학술논문

A Near Real-Time Risk Analytics Algorithm Predicts Elevated Lactate Levels in Pediatric Cardiac Critical Care Patients.
Document Type
Academic Journal
Author
Asfari A; Department of Pediatric Cardiology, Section of Cardiac Critical Care Medicine, University of Alabama at Birmingham, Birmingham, AL.; Wolovits J; Division of Critical Care, Department of Pediatrics, UT Southwestern Medical Center, Dallas, TX.; Gazit AZ; Divisions of Critical Care and Cardiology, Department of Pediatrics, Washington University, St.
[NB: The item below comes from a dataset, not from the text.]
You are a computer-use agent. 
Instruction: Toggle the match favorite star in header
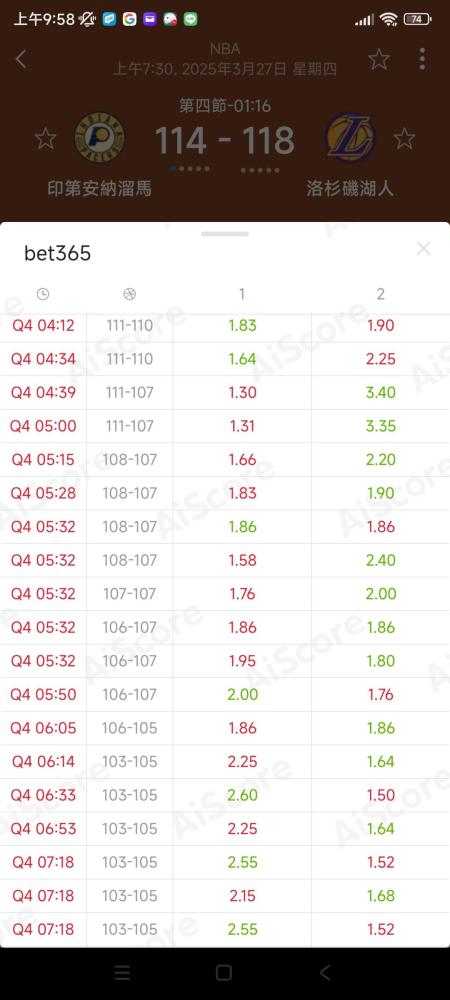(379, 59)
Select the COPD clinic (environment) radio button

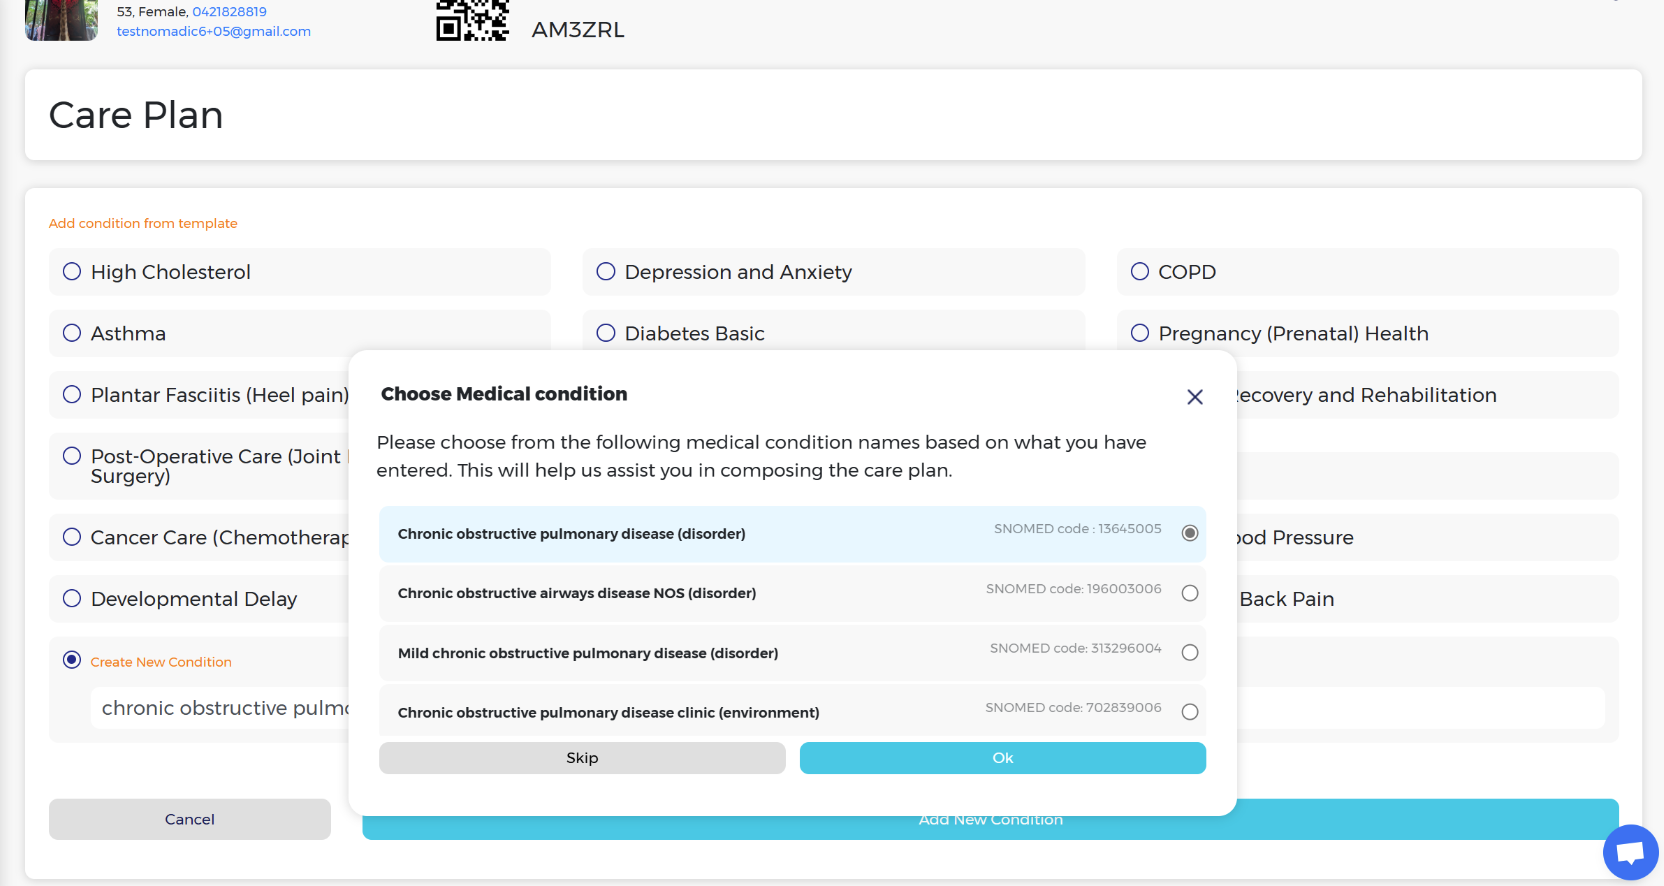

Louis, MO.; Abbas Q; Department of Pediatrics and Child Health, Section of Pediatric Critical Care Medicine, Aga Khan University Hospital, Karachi, Pakistan.; Macfadyen AJ; Division of Critical Care, Department of Pediatrics, University of Nebraska Medical Center, Omaha, NE.; Cooper DS; Division of Cardiology, Department of Pediatrics, University of Cincinnati College of Medicine, Cincinnati, OH.; Futterman C; Division of Critical Care, Department of Pediatrics, George Washington University, Washington, DC.; Penk JS; Division of Cardiology, Department of Pediatrics, Northwestern University, Chicago, IL.; Kelly RB; Division of Critical Care, Children's Hospital of Orange County, Orange, CA.; Department of Pediatrics, University of California, Irvine, School of Medicine, Irvine, CA.; Salvin JW; Division of Cardiology, Department of Pediatrics, Harvard Medical School, Boston, MA.; Borasino S; Department of Pediatric Cardiology, Section of Cardiac Critical Care Medicine, University of Alabama at Birmingham, Birmingham, AL.; Zaccagni HJ; Department of Pediatric Cardiology, Section of Cardiac Critical Care Medicine, University of Alabama at Birmingham, Birmingham, AL.
Source
Publisher: Wolters Kluwer Health Country of Publication: United States NLM ID: 101746347 Publication Model: eCollection Cited Medium: Internet ISSN: 2639-8028 (Electronic) Linking ISSN: 26398028 NLM ISO Abbreviation: Crit Care Explor Subsets: PubMed not MEDLINE
Subject
Language
English
Abstract
Background: Postoperative pediatric congenital heart patients are predisposed to develop low-cardiac output syndrome. Serum lactate (lactic acid [LA]) is a well-defined marker of inadequate systemic oxygen delivery.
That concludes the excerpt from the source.